Turks & Caicos (2014 TV Movie)
1/10
Somnolent Talkathon
2 September 2018
It's hard to imagine a worse movie than Worriker: Turks & Caicos. It has replaced Mesa Of Lost Women (1953) (see my review) as the worst picture I have ever watched all the way to the bitter end. Admittedly I've been living a sheltered life by rarely ever watching a movie released after the early 1960's. While I have found most of the British and French televisions mysteries of the 'eighties and 'nineties very good, I wasn't prepared for how bad current movies can be.

Turks & Caicos is a two-hour exercise in boredom. Most of the running time is taken up by a gaggle of over-the-hill actors sitting around in a luxury hotel supposedly on a West Indies island just talking. Or better described as droning -- spilling out one long run of expository dialogue after another.
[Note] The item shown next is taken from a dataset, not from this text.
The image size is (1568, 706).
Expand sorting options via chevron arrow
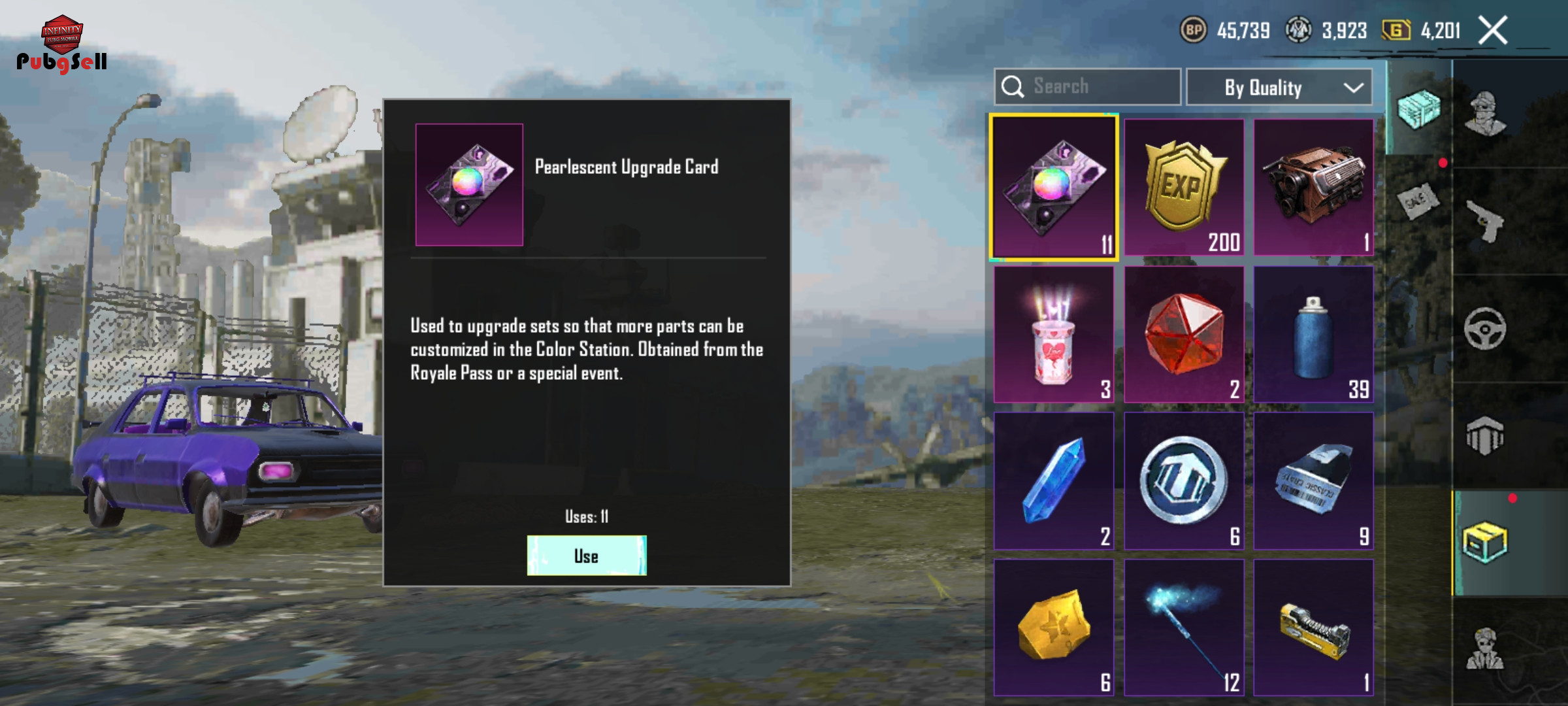point(1353,88)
Most of the time they face the camera rather than each other when talking. Perhaps this was to facilitate seeing the idiot cards they seemed to be reading their lines from. Millions of dollars and a number of moral issues are at stake in what they are droning on about, but no one ever shows any emotion. When they weren't babbling to each other, they were talking on the telephone. Is the modern generation so addicted to their cell phones they get a thrill just by watching someone in a movie using a phone? Praise God and pass the ranch dressing!

Bill Nighy is what passes as a leading man in this overpriced turkey. His leading lady Helena Bonham Carter was 47 at the filming date, but Nighy looks like her grandfather, poor old thing. He is supposed to appear the morally superior being in this silly overbaked, thrill-less political thriller because he looks sensitive-like around the eye wrinkles, and he buys lobsters for a little black kid. All tear ducts please squirt on cue!
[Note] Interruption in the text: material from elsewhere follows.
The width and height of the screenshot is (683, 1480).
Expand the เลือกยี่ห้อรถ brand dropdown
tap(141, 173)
The only reason I bought the Worriker miniseries with Turks & Caicos is that I once long ago spent a year and a month on Grand Turk Island and was hoping to see some familiar shots of the place. There were a couple of brief scenes of Nighy alone walking down a street that could have been at Grand Turk or elsewhere in the British West Indies. But mostly they just sat in chairs in the hotel that could have been anywhere, or on a beach that could have been anywhere. At least one beach scene had obvious back-projection suspiciously looking more like the English Chanel than West Indian waters..

Turks & Caicos Is poorly acted, prolix, humorless, and utterly boring. It lacks an intelligent story or even the slightest hint of dramatic engagement. Not a shred of wit can be dug out of the copious dialogue. This movie is a serious stinker. If you must watch a movie about a West Indies island, try King Of The Zombies (1941). It's not all that good either, but at least it is not pretentious like Turks & Caicos, and Mantan Moreland was at his worst a better actor than anyone in Turks and Caicos showed to be. Unless you derive a masochistic pleasure from being bored, avoid Turks & Caicos as you would swimming is shark-infested waters.